Que penser d'« Adios Bahamas », l'ultime album de Népal ?

Des morceaux enregistrés en famille (Nekfeu, Doums, Di-Meh...), des beats qui préfèrent la sobriété à la démesure, des élans de lucidité qui ridiculisent illico les faiseurs et les poseurs : « Adios Bahamas » soigne le départ du rappeur de la 75e Session, disparu il y a un mois et demi.

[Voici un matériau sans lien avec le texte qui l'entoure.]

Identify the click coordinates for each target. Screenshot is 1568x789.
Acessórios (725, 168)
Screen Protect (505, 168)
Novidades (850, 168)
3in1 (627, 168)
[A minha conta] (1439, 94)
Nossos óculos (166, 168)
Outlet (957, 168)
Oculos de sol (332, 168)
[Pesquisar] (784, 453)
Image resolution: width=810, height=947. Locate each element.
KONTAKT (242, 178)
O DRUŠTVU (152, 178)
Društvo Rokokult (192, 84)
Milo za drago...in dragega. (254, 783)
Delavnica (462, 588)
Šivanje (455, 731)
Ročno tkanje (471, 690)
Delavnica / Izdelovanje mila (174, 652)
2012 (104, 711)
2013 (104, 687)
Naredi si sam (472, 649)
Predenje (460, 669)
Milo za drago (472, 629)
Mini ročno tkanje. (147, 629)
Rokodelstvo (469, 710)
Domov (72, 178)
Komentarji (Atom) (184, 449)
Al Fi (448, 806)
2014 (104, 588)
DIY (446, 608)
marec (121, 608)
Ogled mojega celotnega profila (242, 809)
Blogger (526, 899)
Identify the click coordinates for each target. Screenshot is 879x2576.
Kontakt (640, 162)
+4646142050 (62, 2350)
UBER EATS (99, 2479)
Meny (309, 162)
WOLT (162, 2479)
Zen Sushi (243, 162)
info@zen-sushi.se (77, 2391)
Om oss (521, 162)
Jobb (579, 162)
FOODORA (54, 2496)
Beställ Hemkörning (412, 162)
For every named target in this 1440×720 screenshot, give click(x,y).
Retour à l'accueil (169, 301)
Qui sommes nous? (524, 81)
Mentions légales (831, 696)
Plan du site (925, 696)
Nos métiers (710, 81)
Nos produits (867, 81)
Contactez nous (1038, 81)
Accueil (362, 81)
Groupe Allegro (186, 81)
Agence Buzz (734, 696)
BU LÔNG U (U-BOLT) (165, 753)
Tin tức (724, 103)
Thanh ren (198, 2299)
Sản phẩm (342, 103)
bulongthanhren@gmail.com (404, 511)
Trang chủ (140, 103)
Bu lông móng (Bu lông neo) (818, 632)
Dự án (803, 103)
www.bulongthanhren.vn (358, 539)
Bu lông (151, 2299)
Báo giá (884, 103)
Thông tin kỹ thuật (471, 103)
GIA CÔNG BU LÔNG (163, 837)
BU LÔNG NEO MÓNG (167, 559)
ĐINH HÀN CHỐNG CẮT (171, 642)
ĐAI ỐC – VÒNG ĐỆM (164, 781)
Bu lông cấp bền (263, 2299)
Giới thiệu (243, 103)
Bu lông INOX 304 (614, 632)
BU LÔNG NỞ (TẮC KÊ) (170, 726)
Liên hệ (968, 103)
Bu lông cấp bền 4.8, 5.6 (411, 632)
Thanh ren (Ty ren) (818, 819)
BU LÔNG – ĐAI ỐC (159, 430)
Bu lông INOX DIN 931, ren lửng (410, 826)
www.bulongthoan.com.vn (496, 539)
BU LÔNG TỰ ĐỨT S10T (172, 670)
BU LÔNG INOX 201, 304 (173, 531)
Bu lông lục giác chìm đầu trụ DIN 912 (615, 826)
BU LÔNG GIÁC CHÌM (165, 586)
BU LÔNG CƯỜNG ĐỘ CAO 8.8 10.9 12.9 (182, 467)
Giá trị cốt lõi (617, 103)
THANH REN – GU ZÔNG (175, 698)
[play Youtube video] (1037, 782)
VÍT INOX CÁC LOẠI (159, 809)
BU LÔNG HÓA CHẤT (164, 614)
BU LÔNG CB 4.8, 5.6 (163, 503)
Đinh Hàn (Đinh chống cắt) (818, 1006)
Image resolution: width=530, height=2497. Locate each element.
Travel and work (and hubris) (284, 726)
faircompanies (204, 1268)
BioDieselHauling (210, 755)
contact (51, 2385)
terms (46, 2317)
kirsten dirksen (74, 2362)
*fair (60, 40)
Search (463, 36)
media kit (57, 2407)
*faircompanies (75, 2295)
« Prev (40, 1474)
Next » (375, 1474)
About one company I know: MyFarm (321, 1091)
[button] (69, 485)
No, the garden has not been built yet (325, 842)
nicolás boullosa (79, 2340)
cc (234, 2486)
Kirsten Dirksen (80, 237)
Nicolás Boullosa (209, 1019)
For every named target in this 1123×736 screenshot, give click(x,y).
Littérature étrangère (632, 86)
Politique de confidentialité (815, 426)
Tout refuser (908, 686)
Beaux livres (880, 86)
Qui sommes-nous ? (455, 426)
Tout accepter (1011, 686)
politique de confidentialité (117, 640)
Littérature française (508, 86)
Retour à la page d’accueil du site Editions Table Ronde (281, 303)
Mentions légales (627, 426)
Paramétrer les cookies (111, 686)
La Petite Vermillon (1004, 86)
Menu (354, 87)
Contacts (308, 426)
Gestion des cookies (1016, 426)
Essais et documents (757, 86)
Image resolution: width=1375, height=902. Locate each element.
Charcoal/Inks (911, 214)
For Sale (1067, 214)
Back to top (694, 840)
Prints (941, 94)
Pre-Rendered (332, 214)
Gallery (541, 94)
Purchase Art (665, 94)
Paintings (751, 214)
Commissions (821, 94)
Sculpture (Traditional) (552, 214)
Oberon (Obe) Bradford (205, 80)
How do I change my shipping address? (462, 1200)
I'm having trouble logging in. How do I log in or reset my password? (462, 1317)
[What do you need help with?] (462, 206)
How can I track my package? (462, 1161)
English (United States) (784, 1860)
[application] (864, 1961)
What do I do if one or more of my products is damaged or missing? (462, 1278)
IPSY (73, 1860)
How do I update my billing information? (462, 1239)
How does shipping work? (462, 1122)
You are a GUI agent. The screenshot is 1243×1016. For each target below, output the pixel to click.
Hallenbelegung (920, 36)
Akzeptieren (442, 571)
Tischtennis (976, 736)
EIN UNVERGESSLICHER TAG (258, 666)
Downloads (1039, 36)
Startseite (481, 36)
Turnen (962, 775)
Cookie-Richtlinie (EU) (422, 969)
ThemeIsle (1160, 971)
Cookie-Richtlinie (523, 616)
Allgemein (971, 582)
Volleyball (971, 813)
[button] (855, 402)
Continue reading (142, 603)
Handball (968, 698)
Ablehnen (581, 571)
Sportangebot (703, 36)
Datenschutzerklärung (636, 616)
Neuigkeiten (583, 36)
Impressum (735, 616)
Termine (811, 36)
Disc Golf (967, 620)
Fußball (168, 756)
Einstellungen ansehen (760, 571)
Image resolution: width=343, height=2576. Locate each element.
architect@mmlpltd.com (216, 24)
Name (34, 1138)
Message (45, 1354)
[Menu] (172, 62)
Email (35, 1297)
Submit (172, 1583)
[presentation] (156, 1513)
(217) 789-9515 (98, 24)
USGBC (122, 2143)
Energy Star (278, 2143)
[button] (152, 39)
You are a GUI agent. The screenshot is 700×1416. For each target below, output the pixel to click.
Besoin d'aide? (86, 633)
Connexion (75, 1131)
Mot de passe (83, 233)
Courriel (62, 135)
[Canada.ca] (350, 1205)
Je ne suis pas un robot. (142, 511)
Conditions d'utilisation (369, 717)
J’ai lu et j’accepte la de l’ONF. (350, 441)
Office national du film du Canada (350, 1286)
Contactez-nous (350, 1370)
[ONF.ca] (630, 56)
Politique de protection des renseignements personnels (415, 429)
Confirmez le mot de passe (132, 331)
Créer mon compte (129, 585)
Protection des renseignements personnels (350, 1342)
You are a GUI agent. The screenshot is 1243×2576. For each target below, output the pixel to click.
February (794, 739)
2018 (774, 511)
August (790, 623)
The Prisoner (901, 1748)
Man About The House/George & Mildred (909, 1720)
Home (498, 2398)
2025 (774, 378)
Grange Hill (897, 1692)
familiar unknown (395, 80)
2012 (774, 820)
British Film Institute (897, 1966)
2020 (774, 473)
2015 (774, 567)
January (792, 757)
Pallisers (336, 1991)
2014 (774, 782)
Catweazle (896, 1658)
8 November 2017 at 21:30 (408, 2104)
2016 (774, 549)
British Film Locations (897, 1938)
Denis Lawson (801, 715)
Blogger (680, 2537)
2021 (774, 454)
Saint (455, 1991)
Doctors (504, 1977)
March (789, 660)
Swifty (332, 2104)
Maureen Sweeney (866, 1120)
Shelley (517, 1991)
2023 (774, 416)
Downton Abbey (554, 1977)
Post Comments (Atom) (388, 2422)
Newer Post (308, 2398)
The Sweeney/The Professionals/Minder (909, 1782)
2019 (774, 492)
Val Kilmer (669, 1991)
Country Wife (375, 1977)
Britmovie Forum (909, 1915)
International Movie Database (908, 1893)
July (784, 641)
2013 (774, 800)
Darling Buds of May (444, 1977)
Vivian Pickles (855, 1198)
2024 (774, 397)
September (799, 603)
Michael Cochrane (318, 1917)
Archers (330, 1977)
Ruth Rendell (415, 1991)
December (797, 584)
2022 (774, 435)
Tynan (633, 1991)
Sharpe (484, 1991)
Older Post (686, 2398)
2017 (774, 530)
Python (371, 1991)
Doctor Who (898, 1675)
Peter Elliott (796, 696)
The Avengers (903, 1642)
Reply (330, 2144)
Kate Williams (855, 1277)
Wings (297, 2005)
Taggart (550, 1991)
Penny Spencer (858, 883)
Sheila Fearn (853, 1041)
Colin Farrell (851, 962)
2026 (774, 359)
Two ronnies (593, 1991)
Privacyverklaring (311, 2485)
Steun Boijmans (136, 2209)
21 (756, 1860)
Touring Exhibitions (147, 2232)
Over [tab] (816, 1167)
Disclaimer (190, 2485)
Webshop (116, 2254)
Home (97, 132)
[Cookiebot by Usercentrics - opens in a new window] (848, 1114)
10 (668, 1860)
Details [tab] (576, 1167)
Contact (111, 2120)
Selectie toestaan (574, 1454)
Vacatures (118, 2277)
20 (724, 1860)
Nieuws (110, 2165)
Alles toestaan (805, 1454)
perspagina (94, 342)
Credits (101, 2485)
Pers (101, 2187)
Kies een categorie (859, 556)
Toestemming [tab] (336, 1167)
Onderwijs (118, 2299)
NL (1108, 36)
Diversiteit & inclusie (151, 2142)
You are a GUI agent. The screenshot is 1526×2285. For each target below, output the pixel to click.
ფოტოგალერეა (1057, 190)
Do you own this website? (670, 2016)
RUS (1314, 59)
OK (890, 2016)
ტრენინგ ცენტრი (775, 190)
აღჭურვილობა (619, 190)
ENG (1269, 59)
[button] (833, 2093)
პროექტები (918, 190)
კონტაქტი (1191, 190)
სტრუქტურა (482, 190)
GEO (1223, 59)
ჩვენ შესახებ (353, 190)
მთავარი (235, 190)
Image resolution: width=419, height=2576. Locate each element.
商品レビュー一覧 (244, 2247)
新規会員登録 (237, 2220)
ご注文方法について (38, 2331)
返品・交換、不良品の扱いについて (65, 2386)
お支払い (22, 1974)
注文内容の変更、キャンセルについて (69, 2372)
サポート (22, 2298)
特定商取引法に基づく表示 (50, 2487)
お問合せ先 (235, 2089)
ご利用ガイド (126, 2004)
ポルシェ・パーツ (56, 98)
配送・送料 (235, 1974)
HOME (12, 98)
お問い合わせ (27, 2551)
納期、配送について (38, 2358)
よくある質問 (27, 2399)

En finesse. S’intéresser à l’album d’un artiste récemment disparu, encore plus au sein d’une époque où règne le politiquement correct, c'est un exercice risqué. C’est se dire qu’on n’a pas vraiment le choix de le trouver autrement que génial. Or, on comprendrait très bien que certains trouvent « Adios Bahamas » un poil trop ennuyeux, un peu trop raide dans la forme. On peut aussi, et ce serait sans doute plus juste, considérer que Népal a réussi ici à capter l’essence du dépouillement, l’art du beat minimal, lent et nuancé, mais qui frappe juste, sans démesure ni fioritures.

Amoureux du verbe. Pour qui a déjà tendu une oreille aux précédents projets du rappeur parisien (« 16x16 », « 444 Nuits », « 445e Nuit », « KKSHISENSE8 »), « Adios Bahamas » n’a sans doute rien de réellement surprenant, si ce n’est un flow parfois plus chantonné (Là-bas). Le propos et l'interprétation, toujours bien sentie, presque murmurée, s’inscrivent quant à eux dans une esthétique bien définie. Celle d'un homme de l'ombre, d'un acrobate du verbe obnubilé par le beau geste et les éclatants contrastes (« Le matin, j'me réveille comme un millionnaire / Le soir, j'm'endors en fœtus comme un toxicoman »), d'un rappeur qui préférait sonder ses failles intimes plutôt que de se lancer dans de grandes leçons moralisatrices ou tomber dans la vantardise un peu vaine. « C'est dangereux si tu ne te fies plus qu'aux vues », rappe-t-il en conclusion d'Ennemis pt.2, un titre partagé avec Di-Meh.

Mélancolique anonyme. Le rappeur suisse n’est pas le seul invité d’« Adios Bahamas ». Au tracklisting, on trouve aussi Nekfeu, Sheldon, Doums, Hugz Hefner et même Diabi à la production de deux morceaux : En face et Sundance, l’un des temps forts de ce premier album. Celui d'un « humain bloqué dans la masse d'air » qui, en douze titres, ne cesse de raconter le sinistre de notre époque, d’envisager la vie comme un traquenard.

Au point de parler d’« Adios Bahamas » comme d’un disque plombant ? Pas du tout : Népal reste avant tout un adepte de la sobriété, un amoureux de la rime qui percute, touchante car poétique, mélancolique et stylisée. Ça en est même à se demander comment un spleen visiblement aussi pesant peut devenir pour l'auditeur une telle source de bonheur.